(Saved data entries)

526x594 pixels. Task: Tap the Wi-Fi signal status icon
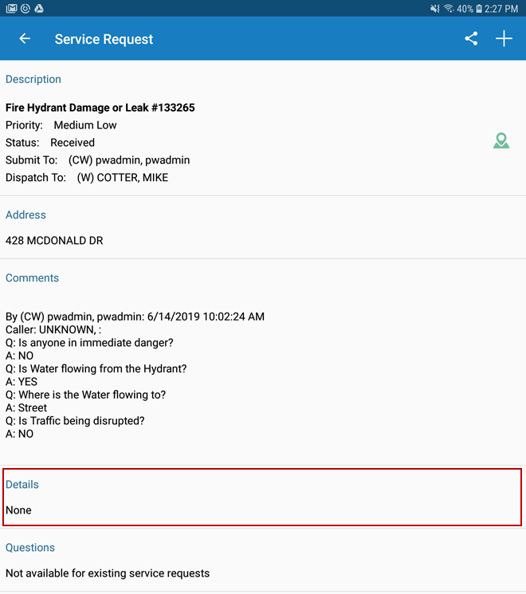(x=449, y=8)
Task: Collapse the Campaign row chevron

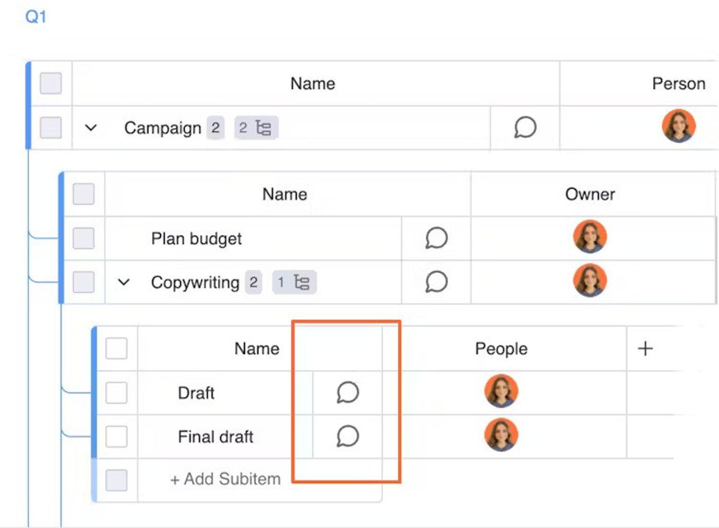Action: (x=91, y=128)
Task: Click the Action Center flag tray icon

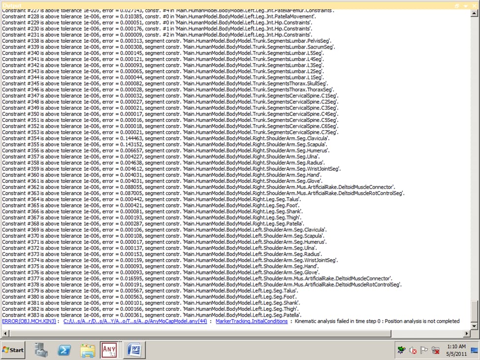Action: 424,350
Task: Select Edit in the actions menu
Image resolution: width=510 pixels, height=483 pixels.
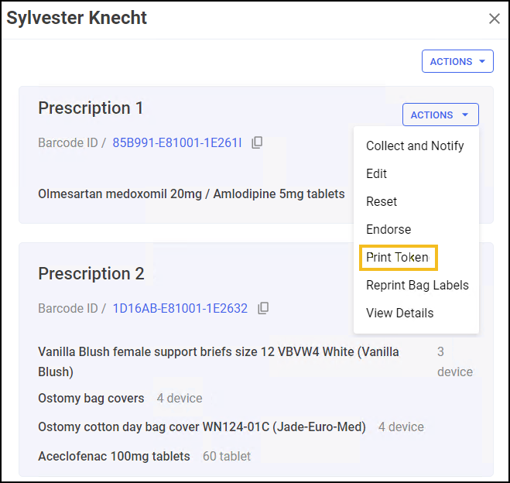Action: point(376,173)
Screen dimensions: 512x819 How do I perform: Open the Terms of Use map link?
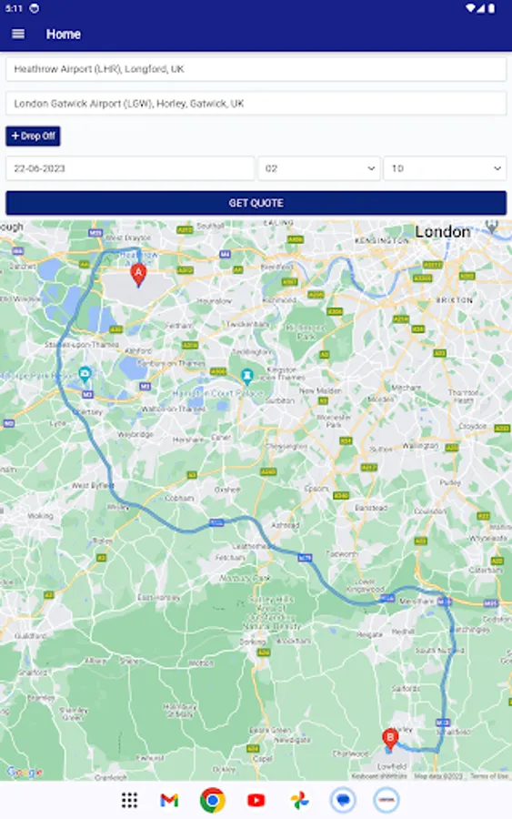pyautogui.click(x=488, y=776)
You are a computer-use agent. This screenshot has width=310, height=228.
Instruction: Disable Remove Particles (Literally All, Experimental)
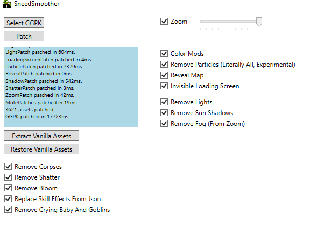[x=164, y=64]
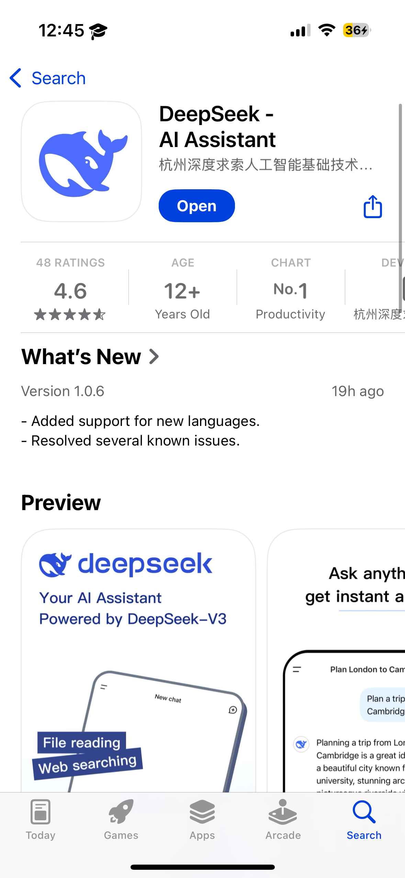
Task: Open the Apps tab
Action: click(202, 819)
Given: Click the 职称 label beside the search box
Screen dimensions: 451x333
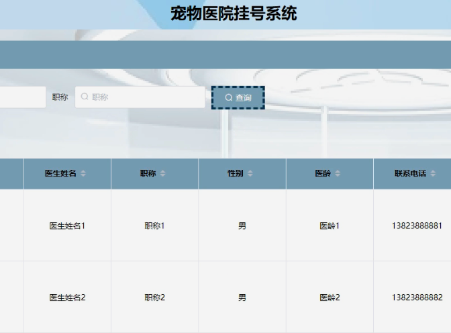Looking at the screenshot, I should (60, 97).
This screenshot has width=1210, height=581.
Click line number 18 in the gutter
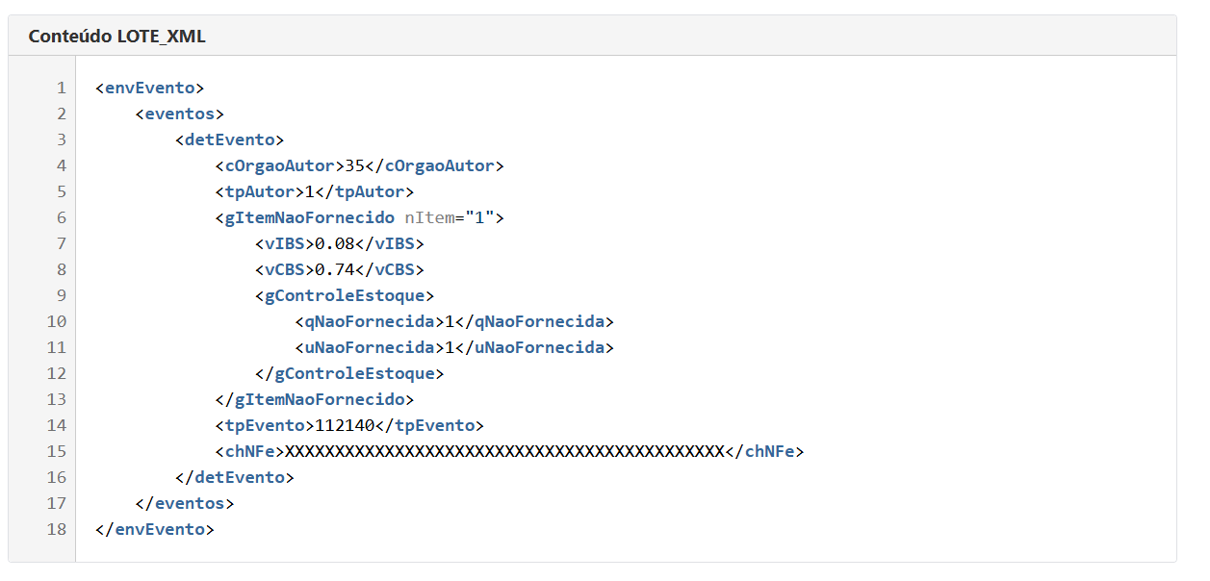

> **PROMPT**
Please reproduce, word for word, only the lines from the line that holds "Image resolution: width=510" through the final line of the entries above, omitting any pictures.

> **WRITTEN REPLY**
Image resolution: width=510 pixels, height=483 pixels.
Action: point(376,173)
Screen dimensions: 512x819 How do I perform: Open the Terms of Use map link?
pyautogui.click(x=488, y=776)
You are a computer-use agent. This screenshot has width=310, height=228.
Instruction: Disable Remove Particles (Literally All, Experimental)
[x=164, y=64]
Task: Open the Apps tab
Action: click(202, 819)
Given: Click the 职称 label beside the search box
Screen dimensions: 451x333
Looking at the screenshot, I should (60, 97).
This screenshot has width=1210, height=581.
Click line number 18 in the gutter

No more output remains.